Ron Rowland of SIL and Clark Scanlon of the Foreign Mission Board of the Southern Baptist Convention with their respective staffs have reviewed every one of the 6500 or so people groups. The remarkable World Evangelization Database produced by David Barrett under the FMB of the SBC has served as a verifier of the list of unreached peoples. In addition, the recently completed SIL production of the Registry of Peoples and Languages has greatly enabled the validation process of a list of unreached peoples. You will see a ROPAL code on most of the people groups in the listing.

This constitutes a major breakthrough into a new era of world missions. We have never had this before. It provides a specific prayer target and deployment target for missionaries. We have had guesses before; now we have knowledge, even though still imperfect. It makes a church for every people by the year 2000 become a measurable goal.

As Rick Wood, the managing editor of Mission Frontiers Magazine of the U.S. Center for World Mission, wrote recently to Kaleb Jansen in relation to the special adopt-a-people issue of Mission Frontiers : "For many years now the evangelical church has been offered various numbers when it comes to estimates of the total number of unreached people groups in the world. The first estimate was 16,750 which was rounded to 17,000 to dispell the confusion that a specific list of identified unreached peoples existed. The estimate was then lowered to 12,000 and now 11,000. Many have inferred from this that great progress was being made and that a specific list of unreached peoples existed from which groups were removed as they were reached. But this kind of measurable progress has little to do with the changing of numbers. The numbers changed as missiologists changed their estimates. "

Today, however, we do have a working list of almost 5,300. And this includes a more detailed breakdown of people groups by state in India. If India were held consistently with the rest of the book it would be closer to 4,500. If you were to ask Patrick Johnstone, who has perhaps done more research on the work among the unreached people groups he will say there are only 700. Kaleb Jansen agrees with that estimate, calling these "untouched."

Now, even though still a working document and imperfect, we now have for the first time a target list by which we can actually assess the progress of a church for every people by the year 2000.

Conclusion

A dream was born articulated by Chairman, Sir Culling Eardley Smith at the inaugural meeting of what developed into the World Evangelical Fellowship back in August 1846 when he said: "It is the first experiment which has been made to combine together the interest of truth and love." It was a dream that, while faltering, never died as the book by David Howard on the birth and growth of the World Evangelical Fellowship was titled: "The dream that would not die."
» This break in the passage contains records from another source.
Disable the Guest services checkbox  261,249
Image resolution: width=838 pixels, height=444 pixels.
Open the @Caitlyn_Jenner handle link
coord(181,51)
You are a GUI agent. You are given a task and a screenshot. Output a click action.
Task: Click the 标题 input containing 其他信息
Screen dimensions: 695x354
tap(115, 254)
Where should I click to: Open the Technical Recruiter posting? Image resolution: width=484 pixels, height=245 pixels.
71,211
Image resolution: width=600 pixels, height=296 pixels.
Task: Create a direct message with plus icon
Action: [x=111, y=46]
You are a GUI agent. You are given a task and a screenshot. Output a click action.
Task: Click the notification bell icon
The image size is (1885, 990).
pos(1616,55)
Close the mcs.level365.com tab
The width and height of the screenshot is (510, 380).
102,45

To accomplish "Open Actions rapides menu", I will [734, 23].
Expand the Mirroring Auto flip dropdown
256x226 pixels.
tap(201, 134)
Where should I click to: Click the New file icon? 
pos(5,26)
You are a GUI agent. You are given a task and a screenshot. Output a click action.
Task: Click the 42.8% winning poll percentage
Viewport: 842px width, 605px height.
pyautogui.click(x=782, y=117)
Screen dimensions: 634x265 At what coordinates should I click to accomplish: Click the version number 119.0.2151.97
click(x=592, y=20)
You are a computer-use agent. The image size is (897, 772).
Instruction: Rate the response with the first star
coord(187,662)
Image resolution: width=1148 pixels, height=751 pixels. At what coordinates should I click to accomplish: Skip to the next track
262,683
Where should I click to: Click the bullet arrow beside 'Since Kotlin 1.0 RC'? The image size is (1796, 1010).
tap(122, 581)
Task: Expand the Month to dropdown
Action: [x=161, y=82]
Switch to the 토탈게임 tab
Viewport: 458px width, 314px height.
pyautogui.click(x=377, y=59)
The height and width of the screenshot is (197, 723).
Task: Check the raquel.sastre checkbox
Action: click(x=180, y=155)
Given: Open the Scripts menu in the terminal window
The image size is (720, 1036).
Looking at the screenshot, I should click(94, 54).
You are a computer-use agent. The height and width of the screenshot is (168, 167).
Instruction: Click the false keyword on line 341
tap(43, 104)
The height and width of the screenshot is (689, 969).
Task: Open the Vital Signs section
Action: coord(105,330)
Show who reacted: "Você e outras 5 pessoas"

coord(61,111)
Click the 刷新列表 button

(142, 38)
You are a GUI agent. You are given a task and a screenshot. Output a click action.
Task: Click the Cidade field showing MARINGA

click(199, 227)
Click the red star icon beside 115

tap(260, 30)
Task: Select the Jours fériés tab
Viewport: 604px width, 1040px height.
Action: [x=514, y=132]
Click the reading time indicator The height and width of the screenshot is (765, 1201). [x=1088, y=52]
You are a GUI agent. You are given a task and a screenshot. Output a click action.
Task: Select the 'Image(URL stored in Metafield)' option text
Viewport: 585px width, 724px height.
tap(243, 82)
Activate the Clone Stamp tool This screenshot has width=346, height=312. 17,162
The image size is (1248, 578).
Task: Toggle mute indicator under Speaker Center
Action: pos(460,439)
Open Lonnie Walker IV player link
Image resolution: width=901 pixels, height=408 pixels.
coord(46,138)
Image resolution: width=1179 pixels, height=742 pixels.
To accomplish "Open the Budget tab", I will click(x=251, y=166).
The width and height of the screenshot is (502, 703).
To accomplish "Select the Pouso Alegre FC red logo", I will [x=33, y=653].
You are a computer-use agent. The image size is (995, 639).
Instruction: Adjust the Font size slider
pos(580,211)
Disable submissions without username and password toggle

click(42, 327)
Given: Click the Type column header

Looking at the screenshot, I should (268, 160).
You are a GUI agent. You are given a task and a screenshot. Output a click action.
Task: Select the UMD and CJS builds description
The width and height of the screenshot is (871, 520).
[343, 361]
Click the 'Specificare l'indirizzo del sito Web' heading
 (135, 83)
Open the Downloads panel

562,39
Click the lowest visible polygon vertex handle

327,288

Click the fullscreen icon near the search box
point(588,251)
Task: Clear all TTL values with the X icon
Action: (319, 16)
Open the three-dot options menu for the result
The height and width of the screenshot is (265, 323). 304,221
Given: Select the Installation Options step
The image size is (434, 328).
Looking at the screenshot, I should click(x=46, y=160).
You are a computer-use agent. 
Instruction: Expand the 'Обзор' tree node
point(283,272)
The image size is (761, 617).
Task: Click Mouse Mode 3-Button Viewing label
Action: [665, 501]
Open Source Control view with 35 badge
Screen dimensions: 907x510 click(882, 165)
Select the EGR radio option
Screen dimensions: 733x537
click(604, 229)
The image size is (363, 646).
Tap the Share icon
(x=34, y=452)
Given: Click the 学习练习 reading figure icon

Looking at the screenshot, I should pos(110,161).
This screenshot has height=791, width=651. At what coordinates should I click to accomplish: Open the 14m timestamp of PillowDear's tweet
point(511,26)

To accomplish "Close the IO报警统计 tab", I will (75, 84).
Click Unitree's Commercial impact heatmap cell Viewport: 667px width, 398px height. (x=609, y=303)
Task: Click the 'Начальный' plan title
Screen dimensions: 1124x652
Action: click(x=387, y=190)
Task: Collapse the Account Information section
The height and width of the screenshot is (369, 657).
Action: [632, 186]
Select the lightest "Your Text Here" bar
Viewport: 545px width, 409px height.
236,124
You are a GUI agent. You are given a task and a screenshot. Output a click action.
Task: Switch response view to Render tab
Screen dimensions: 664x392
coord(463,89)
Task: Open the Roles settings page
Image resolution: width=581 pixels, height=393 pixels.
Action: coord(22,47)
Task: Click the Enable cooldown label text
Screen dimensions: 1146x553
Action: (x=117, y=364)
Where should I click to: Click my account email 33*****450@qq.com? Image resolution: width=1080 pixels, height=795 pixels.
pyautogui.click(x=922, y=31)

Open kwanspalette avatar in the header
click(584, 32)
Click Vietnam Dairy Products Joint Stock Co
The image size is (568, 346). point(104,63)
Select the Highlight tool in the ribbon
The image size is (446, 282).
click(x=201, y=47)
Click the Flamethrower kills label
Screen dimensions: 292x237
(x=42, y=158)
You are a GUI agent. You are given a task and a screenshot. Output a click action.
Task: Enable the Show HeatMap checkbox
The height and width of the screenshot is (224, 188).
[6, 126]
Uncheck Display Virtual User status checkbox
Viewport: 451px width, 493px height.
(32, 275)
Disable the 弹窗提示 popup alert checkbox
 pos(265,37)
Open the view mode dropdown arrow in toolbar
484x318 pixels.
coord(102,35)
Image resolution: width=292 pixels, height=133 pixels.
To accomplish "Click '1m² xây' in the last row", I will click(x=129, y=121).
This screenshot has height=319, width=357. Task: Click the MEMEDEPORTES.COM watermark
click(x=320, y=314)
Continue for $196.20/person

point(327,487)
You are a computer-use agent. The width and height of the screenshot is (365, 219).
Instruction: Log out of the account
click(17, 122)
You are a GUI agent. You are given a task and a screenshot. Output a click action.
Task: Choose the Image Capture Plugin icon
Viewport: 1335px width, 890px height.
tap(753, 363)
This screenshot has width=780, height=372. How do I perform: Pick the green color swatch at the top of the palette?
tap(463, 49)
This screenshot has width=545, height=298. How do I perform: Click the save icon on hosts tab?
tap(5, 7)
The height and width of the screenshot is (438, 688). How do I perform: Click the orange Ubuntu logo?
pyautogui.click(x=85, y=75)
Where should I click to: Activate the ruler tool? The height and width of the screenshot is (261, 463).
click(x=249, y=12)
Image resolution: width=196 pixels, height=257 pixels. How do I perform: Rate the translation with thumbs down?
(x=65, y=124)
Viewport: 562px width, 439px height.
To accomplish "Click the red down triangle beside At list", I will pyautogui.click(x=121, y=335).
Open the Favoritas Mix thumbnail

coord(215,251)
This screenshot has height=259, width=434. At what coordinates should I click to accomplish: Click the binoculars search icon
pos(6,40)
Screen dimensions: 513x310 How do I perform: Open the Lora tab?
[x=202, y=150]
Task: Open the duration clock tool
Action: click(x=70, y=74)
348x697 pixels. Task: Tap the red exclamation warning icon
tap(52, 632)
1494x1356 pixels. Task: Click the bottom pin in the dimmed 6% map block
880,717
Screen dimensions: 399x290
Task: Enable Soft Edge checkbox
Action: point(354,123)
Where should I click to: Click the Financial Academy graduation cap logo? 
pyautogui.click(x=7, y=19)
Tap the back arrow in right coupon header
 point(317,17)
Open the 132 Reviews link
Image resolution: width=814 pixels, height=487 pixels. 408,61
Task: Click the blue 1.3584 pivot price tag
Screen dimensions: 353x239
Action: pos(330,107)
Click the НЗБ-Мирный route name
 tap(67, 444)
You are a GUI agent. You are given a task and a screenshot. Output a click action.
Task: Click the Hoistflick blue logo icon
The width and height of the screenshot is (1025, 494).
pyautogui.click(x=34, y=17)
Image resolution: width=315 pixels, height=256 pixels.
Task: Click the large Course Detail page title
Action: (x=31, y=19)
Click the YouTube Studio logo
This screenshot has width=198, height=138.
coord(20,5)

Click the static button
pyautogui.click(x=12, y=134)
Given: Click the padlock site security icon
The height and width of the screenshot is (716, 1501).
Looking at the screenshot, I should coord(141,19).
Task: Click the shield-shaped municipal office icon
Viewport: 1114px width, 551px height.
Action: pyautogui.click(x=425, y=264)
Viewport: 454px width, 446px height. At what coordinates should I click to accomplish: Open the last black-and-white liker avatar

So today, the dream of a church for every people by the year 2000 has never been brighter since first it became a resounding cry out of the global frontier missions conference in 1980. We might ask along with Henry Grunwald in his article in Time Magazine on "The Year 2000: Is it the end or the beginning," "Where will all this lead...? Just possibly to a real new age of faith."

In July of 1989, 3,000 representatives from 170 countries came together. In the Manila Manifesto resulting from that meeting, the question was posed, "Can we commit ourselves to evangelize the world during the last decade of the millennium?" That is the question before us in this crucial consultation.